(Stored entries)
○ ○ ○ ○ ○ ○ ○
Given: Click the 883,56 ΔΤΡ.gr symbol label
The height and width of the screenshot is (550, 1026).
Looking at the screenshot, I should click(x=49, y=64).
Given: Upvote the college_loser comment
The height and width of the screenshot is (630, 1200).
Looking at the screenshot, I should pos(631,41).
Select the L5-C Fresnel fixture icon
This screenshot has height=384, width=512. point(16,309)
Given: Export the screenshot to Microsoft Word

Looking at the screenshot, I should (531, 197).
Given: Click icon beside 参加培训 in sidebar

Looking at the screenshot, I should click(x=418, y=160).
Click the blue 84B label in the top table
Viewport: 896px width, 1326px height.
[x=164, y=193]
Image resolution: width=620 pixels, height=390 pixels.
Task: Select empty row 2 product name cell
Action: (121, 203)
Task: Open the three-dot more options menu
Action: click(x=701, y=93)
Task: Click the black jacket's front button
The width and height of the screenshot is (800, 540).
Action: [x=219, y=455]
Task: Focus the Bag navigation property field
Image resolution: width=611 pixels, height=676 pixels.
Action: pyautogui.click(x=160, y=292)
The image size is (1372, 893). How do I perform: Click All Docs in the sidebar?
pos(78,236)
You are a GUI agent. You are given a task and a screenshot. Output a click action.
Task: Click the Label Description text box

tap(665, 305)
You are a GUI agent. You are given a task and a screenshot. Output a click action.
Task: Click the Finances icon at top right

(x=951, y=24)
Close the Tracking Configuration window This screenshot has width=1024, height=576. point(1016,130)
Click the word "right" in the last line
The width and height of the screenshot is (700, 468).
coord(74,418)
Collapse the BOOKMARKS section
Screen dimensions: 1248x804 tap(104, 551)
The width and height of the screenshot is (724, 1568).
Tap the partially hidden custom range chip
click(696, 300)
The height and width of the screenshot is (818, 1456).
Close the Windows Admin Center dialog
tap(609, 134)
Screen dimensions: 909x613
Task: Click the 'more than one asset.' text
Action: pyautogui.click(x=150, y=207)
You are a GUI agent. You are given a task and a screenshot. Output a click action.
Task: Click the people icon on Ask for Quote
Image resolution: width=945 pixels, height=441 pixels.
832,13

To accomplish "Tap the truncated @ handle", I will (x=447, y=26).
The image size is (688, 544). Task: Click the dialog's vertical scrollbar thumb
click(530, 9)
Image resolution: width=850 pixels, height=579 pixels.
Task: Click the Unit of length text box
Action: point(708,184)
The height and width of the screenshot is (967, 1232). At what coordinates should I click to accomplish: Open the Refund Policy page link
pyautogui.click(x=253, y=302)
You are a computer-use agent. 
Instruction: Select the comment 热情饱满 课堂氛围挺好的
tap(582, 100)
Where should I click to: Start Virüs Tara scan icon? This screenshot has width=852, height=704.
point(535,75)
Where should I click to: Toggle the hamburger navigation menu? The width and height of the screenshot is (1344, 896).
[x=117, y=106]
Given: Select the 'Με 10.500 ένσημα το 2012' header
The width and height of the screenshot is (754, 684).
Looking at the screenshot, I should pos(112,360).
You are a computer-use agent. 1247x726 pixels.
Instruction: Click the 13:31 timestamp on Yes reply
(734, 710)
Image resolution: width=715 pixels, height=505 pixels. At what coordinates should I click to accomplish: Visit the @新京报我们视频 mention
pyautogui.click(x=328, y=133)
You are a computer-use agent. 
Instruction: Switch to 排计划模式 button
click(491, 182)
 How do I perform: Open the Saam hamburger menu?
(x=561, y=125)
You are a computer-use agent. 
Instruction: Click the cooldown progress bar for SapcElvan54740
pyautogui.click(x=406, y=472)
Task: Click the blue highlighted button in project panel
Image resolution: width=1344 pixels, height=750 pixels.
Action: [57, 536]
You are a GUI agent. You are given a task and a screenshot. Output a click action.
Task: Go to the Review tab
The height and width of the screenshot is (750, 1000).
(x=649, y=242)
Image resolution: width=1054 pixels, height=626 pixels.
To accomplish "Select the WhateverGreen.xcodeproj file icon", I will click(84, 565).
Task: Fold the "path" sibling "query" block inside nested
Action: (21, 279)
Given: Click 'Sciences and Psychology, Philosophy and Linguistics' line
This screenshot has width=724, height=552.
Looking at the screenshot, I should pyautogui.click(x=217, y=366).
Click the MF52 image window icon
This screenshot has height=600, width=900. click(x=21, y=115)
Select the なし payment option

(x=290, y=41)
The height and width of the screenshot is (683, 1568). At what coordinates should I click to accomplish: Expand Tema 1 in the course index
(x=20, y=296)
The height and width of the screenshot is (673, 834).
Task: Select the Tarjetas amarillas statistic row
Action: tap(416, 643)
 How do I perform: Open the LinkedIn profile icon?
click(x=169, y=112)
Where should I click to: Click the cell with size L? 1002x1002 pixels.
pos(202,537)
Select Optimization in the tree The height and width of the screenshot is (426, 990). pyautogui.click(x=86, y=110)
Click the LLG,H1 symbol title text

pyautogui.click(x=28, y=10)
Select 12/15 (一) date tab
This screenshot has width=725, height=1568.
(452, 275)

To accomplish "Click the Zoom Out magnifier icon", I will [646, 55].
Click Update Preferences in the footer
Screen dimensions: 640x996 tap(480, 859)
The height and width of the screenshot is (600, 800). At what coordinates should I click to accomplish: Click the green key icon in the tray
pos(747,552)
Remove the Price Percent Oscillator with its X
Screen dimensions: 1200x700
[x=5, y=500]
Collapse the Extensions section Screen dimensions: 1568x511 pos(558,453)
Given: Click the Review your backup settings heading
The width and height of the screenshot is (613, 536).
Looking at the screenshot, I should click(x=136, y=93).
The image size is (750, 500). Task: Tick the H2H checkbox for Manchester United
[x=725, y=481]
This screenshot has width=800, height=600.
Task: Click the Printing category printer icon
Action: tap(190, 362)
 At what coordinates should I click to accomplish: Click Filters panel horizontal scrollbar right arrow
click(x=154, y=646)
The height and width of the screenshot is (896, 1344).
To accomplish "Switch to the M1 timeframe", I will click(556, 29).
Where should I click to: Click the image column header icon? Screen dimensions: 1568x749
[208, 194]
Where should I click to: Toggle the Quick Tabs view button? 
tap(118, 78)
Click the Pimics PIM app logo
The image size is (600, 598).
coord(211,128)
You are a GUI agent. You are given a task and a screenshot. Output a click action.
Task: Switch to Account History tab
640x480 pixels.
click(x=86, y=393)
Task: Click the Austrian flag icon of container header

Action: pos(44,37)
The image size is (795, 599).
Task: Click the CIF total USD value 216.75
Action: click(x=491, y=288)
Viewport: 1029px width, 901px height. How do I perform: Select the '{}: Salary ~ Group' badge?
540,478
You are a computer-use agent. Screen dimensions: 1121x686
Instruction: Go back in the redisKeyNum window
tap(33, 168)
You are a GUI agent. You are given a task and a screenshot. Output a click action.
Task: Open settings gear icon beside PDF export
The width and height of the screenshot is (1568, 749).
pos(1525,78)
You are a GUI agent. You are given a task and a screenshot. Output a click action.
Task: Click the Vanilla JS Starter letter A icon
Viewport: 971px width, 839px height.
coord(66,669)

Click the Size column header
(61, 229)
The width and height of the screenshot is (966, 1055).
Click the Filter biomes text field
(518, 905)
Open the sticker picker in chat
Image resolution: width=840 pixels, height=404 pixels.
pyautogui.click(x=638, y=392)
○ ○ ○ ○ ○ ○ ○
EXERCISE AIM
Please return every line of the records that contains the word "settings".

WRITTEN SOLUTION
Given: Click the Review your backup settings heading
Task: Open settings gear icon beside PDF export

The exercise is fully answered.